(Reuters) - Canada’s Potash Corp of Saskatchewan reported bigger-than-expected revenue on Thursday as it sold more potash at higher prices compared with a year earlier, marking a slow recovery in the oversupplied market.
Potash prices have rebounded modestly since last year but remain low, under pressure from bloated global capacity and soft crop prices.
The Saskatoon, Saskatchewan-based fertilizer producer’s revenue rose 6.4 percent to $1.11 billion, beating the average estimate of $1.09 billion.
Potash Corp’s results were mostly in line with expectations, but the company’s second-half prospects may not be bolstered by improving potash market conditions, disappointing some investors, Citi analyst P.J. Juvekar said.
The company left unchanged its guidance for full-year profits of 45 cents to 65 cents per share.
U.S.-listed shares of the company rose 1.7 percent in pre-market trading to $18.
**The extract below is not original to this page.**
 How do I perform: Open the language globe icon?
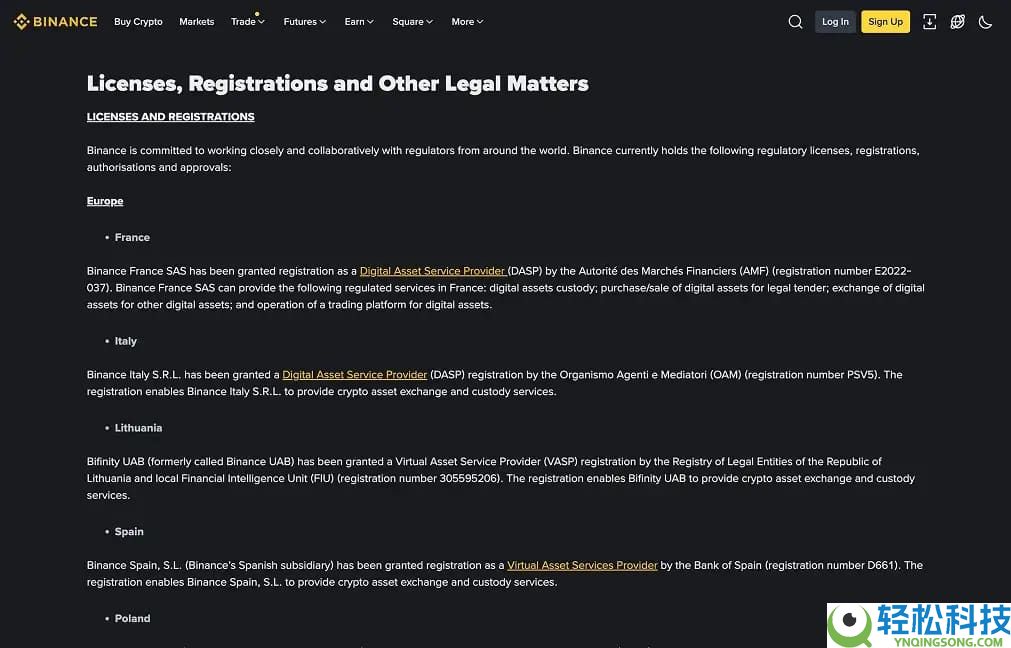(x=957, y=22)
Potash demand this year has been robust, helped by low prices and brisk offshore sales by Canpotex Ltd, the export company owned by Potash, Agrium Inc and Mosaic Co. Canpotex signed supply contracts this month with Chinese buyers at a higher price.
Potash Corp, the world’s third-largest potash producer, forecast global demand of 62 million to 65 million tonnes this year, up from an earlier forecast of 61 million to 64 million tonnes.
It said potash sales jumped 11 percent to 2.4 million tonnes in the second quarter.
The average realized price for potash rose to $174 per tonne from $154 per tonne a year ago. The company is also whittling down its costs selling the crop nutrient, as it has ramped up production at its expanded lowest-cost mine at Rocanville, Saskatchewan.
Potash said it expects its merger with rival Agrium to close late in the third quarter. The deal, which still requires U.S. and Canadian regulatory approval among others, would combine Potash Corp’s fertilizer capacity, the world’s largest, with Agrium’s farm retail network, North America’s biggest.
The new company would be known as Nutrien.
Potash’s net earnings rose to $201 million, or 24 cents per share, from $121 million, or 14 cents per share, a year earlier.
On an adjusted basis, it earned 16 cents per share, missing analysts’ average estimate by 2 cents, according to Thomson Reuters I/B/E/S. Weaker prices for nitrogen and phosphate fertilizers weighed on results.